Y por si a alguien le surge la duda acerca de la mortalidad, como ya me han preguntado, confirmar que las enfermedades cardiovasculares son la primera causa de muerte tanto en hombres como en mujeres, sin embargo, aparecen diferencias en las cifras según los tramos de edad, pues en las mujeres se presenta como causa de mortalidad de forma más tardía.
Y es curioso, pero me voy a tener que retomar mi primera tribuna y hablar de nuevo de la comunicación y la empatía. En el estudio publicado en 2018 sobre asistencia hospitalaria en infartos en las urgencias del estado de Florida entre los años 1991 y 2010, en el que se pretendía detectar si existía correlación entre el sexo del médico y el paciente durante la atención sanitaria, se observó una concordancia entre sexos y una asimetría en la mortalidad, de manera que las mujeres con infarto agudo de miocardio que habían sido atendidas por varones tenían una peor supervivencia que las mujeres atendidas por médicas. Y por si quedaba alguna duda, evidenciaba que los médicos varones que era más efectivos en diagnosticar a esas pacientes eran los que tenían más compañeras o pacientes mujeres tratadas con infarto en su vida laboral. Es decir, estaban más concienciados a interpretar los síntomas y, por tanto, diagnosticaban más.

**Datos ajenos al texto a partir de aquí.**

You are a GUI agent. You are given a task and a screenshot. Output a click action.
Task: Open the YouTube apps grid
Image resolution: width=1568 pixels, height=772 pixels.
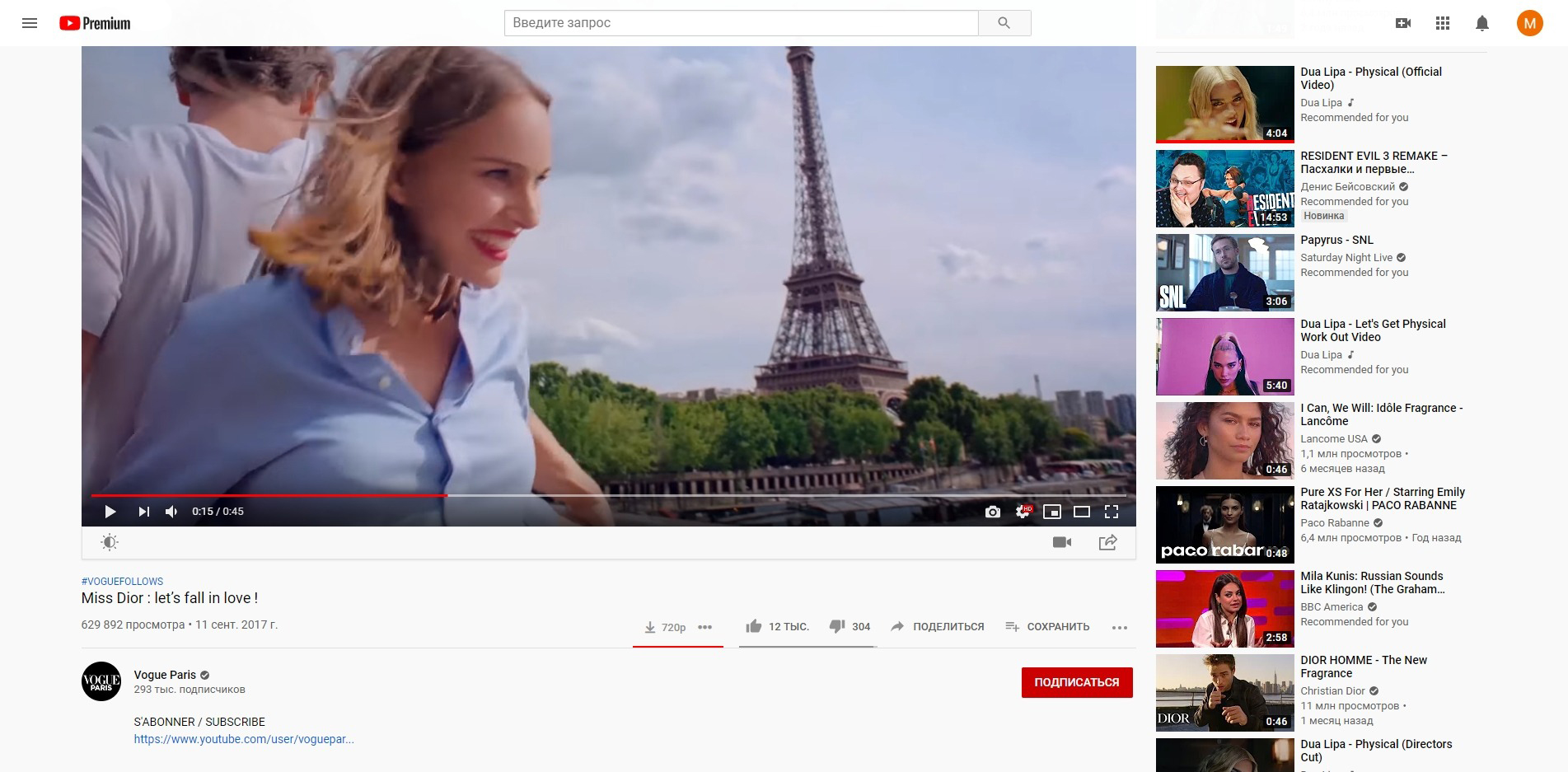1442,23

Entonces, ¿ahora qué? ¿Qué hacemos con las tablas de riesgo cardiovascular tan manejadas? Pues tendremos que dejar que la evidencia nos demuestre que la sociedad ha cambiado y la medicina también se actualiza y deja de ser masculina, algo que ya ocurre en nuestras facultades desde hace años.
Quisiera agradecer públicamente a este compañero por la entrevista y ese reconocimiento a la salud de la mujer. Gracias a profesionales así mejoraremos nuestra atención clínica y de verdad conseguiremos ser igualitarios y hacer una medicina personalizada.